卤族元素在地球不同岩石和流体储库中具有显著的含量和元素比值差异，且易与金属元素结合形成络合物，是热液矿床中金属元素的重要搬运和富集形式，因而是研究成矿流体的来源和演化、成矿作用机制的重要手段。利用LA-ICPMS原位测定方柱石和热液矿物中流体包裹体的卤族元素是近年来国际上最新发展的分析技术，本项目拟以长江中下游成矿带典型的矽卡岩型铁矿床（铁山和金山店）和玢岩型铁矿床（陶村和梅山）为重点研究对象，在前人良好的工作基础上，查明矿床的热液蚀变、矿物组合和成矿期次，系统分析不同成矿阶段钠质蚀变矿物方柱石的结构、化学成分和卤族元素组成，配合热液蚀变矿物（石榴子石、透辉石和石英）的流体包裹体卤族元素和微量元素分析，准确限定两类矿床成矿流体来源、演化和成矿机制的异同，探讨膏岩层参与成矿的可能方式及具体作用，完善两类矿床的成因模式，推动我国卤族元素微区分析在矿床学中的应用。

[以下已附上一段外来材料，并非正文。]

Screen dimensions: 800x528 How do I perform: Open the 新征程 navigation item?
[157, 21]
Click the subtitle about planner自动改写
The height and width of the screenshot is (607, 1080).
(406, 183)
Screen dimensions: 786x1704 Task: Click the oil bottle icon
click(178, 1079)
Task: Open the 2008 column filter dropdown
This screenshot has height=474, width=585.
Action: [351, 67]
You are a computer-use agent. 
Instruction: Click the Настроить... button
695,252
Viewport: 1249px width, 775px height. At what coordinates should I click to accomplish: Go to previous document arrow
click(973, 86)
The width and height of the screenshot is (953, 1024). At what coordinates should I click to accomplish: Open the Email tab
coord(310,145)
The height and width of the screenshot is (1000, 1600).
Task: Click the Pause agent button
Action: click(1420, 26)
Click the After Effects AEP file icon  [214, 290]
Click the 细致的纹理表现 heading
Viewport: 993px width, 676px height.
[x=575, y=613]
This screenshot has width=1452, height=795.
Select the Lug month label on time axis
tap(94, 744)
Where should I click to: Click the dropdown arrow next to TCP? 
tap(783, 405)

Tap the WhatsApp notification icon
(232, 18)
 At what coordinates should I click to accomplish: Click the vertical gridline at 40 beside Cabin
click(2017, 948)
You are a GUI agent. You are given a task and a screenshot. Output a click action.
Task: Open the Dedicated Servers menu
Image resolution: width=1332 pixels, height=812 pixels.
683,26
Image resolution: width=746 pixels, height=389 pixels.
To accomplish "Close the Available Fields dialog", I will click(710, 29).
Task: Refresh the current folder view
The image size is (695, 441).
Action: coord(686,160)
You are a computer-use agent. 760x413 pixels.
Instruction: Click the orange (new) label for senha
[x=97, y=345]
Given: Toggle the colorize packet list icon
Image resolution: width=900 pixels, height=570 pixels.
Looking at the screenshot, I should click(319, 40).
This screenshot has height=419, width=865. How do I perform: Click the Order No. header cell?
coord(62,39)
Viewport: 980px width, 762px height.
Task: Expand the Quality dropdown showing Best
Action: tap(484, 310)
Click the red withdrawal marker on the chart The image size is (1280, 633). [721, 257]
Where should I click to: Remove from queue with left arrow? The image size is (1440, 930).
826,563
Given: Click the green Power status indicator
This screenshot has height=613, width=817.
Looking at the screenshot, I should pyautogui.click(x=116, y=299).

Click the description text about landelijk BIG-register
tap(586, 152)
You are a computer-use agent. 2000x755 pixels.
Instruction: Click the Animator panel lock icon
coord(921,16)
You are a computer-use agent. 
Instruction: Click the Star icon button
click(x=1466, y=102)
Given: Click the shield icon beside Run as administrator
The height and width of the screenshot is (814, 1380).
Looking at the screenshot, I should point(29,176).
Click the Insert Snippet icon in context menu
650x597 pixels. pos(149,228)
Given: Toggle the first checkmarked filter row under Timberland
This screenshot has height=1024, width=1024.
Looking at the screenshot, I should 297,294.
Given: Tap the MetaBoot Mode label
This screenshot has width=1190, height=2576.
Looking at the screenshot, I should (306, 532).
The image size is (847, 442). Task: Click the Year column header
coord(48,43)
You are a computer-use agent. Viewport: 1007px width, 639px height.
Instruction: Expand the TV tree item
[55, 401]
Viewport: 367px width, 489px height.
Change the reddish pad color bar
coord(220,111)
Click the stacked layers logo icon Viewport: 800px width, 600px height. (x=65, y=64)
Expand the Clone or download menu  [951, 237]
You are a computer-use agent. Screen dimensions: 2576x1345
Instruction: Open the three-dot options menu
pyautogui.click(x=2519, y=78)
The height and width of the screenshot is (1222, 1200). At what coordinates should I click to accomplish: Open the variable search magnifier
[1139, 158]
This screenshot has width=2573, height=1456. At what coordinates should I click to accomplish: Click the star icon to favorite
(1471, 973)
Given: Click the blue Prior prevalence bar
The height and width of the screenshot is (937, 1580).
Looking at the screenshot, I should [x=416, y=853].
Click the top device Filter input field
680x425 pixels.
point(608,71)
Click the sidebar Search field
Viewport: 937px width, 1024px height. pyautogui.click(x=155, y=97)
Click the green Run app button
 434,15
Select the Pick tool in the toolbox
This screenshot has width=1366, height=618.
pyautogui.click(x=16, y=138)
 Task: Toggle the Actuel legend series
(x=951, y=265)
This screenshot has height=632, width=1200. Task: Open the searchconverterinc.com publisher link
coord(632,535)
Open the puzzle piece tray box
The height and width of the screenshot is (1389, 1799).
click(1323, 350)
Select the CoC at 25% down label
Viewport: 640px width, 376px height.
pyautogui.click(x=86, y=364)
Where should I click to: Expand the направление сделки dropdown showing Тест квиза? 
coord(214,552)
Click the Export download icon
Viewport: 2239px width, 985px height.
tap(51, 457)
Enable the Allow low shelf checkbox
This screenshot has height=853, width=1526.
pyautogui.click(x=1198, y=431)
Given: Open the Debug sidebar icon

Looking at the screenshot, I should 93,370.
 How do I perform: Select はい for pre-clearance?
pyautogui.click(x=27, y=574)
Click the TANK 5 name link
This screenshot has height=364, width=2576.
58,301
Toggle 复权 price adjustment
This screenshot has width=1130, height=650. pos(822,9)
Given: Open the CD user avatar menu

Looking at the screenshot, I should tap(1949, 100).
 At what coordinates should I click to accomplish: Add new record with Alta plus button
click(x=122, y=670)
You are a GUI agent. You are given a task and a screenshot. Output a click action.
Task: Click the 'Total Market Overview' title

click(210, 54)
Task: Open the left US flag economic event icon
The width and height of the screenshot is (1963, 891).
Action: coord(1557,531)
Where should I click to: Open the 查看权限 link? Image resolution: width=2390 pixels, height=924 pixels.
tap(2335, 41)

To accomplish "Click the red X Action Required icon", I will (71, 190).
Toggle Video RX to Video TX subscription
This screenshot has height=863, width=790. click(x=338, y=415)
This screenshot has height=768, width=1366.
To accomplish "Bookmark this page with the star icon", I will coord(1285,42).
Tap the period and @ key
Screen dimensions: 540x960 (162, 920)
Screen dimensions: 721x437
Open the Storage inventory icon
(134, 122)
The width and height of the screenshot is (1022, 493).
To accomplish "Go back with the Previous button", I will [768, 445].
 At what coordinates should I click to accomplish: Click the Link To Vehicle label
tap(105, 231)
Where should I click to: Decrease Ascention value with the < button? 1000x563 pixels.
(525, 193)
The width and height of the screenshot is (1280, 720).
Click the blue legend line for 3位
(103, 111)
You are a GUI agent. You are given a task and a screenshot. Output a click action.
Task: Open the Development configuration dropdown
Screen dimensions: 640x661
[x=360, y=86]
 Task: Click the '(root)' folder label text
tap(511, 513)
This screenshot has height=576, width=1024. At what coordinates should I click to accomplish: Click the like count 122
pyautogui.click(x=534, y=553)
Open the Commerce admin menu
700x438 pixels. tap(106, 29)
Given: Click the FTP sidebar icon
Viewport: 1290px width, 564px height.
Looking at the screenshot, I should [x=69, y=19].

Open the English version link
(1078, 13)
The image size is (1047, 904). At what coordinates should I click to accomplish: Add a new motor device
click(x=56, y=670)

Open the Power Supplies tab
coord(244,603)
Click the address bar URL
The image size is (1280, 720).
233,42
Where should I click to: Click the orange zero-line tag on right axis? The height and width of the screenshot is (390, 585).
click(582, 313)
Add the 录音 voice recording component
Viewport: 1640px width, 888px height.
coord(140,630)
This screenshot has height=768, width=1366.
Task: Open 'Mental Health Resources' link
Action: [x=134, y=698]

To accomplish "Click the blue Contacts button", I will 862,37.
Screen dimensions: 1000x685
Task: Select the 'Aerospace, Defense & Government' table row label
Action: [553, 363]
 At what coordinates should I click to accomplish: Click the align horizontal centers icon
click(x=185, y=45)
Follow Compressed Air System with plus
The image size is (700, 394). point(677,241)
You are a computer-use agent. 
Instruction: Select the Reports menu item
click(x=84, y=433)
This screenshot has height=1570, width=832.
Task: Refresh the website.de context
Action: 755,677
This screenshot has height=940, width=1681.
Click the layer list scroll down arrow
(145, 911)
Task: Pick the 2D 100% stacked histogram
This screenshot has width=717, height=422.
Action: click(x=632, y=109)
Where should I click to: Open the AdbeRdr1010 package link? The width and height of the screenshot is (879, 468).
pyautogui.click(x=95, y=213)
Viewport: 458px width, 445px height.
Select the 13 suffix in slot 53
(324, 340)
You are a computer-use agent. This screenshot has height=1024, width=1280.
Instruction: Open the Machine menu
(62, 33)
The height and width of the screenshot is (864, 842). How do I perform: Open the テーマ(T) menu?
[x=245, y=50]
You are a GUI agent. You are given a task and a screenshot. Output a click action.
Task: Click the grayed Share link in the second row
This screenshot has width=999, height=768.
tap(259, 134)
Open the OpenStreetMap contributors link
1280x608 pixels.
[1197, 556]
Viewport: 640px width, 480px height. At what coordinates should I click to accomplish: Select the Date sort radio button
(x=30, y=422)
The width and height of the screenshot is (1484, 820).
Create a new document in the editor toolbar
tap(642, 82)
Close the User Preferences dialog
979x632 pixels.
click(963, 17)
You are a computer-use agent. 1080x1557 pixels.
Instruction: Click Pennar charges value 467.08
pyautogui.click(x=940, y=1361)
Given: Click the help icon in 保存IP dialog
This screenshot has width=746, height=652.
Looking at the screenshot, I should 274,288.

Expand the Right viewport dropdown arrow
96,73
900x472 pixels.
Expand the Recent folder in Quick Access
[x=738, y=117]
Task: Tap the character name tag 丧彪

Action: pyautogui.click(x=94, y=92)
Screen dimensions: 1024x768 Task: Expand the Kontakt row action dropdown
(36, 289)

Halogens have been known in a vaietry of rocks and geofluid resevoirs in the earth, and different reservoirs commonly have distinct halogen geochemistry signatures. Halogens can be easily complexed with metals, and play important roles on transport and deposition of metals. Therefore, Halogen geochemistry of ore-related fluids and minerals can provide key insights into fluid sources and evolution of ore-forming system. The most recent advance in halogen geochemistry is to analyze scapolite and fluid inclusions in situ using LA-ICPMS, which allows to reconstruct the evolution of ore-forming fluids. The proposed project focuses on the skarn-type iron deposits (Tieshan and Jinshandian) and iron oxide-apatite deposits (Taocun and Meishan)along the Middle and Lower Yangtze River metallogenic belt to tentatively make a better constraints on ore-forming processes using halogen geochemistry. Based on extensively previous studies on deposit geology, we will firstly examine alteration types, mineral assemblages, and paragenetic sequences of ore mineralization in details. Scapolite,formed at different ore-forming stages, will be selected to analyze their mineral textures, major and trace elements, and halogens in situ using LA-ICPMS. In combination with trace elements and halogens of fluid inclusions from different stages of hydrothermal minerals (garnet, diopisde, and quartz), the new dataset will allow us to examine the sources and evolution of ore-forming fluids for the two types of deposits,and the possible differences in ore-forming mechanism. Particularly, our new data can be used to examine the hot debate how evaporites were involved in the formation of iron deposits and their possible roles. The outcomes of proposed project will not only shed light on the better understanding of genetic models for the two types of mineral deposits, but also motivate microanalysis of halogen geochemistry on the application of hydrothermal deposits.